Although factually aware, Reynolds’ work is by no means dogmatic. Curiously, when analysing her artistic process, it seems she activates her works through a primarily visual enquiry. Her collages each consist of two book images, which have been chosen so that when positioned together their formal shapes align and intricately splice. A picture of Waterloo Bridge for example, is cut open and unfolded in three vertical strips, to reveal an historic street scene of crowds gathered after the 1949 devaluation of the stock-exchange; yet the only prescribed connection between the images is their shared lines of perspective. It appears therefore that the artist’s primary vehicle for presenting various histories, whether architectural, political, social, or cultural, is the aesthetic coincidences found between them, allowing their own narratives to cultivate thereafter.
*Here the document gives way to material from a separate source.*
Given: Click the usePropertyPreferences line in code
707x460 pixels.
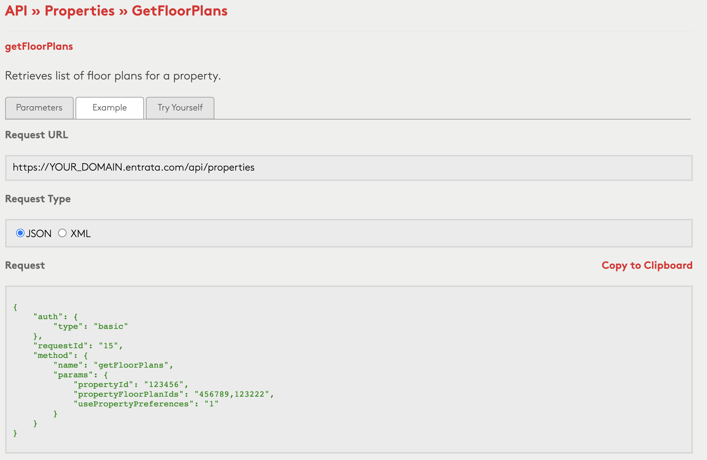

Her collages would not be believable if made using Photoshop, because the limitless potential for technological manipulation would remove any possibility of numinous synchronicity, not to mention the aesthetic quality of antique books. It is as though the artist dowses for these connections; a kaleidoscopic means for hindsight, offering ominous possibilities for a future.

For a film projected at night-time on to the gallery window the artist has collaborated with Rambert Dance Company; a choreographed routine depicting performers rotating and manoeuvring pleated cardboard panels. Unlike Reynolds’s surrounding work - which connects historic moments, passé techniques, old-fashioned materials, and failed ideologies - it is uncertain whether the dance has any rooted narratives. But the use of this particular form of cardboard - the artist’s hallmark perhaps - chimes with the modified column; it also resonates with the most unmissable feature of Drake’s Circus shopping centre, the colossal leaning, overlapping beige panels which screen part of the building. But the contemporary attitude of Reynolds’ work is suffused with a vintage softness in the collages of connections made throughout, and beyond the exhibition, whereas the façade of Drake’s Circus – showcasing a post-modern medley of contrasting architectural styles and forms - converses ostentatiously and appears caught in its time; perhaps the city planners should have looked back, before leaping forward.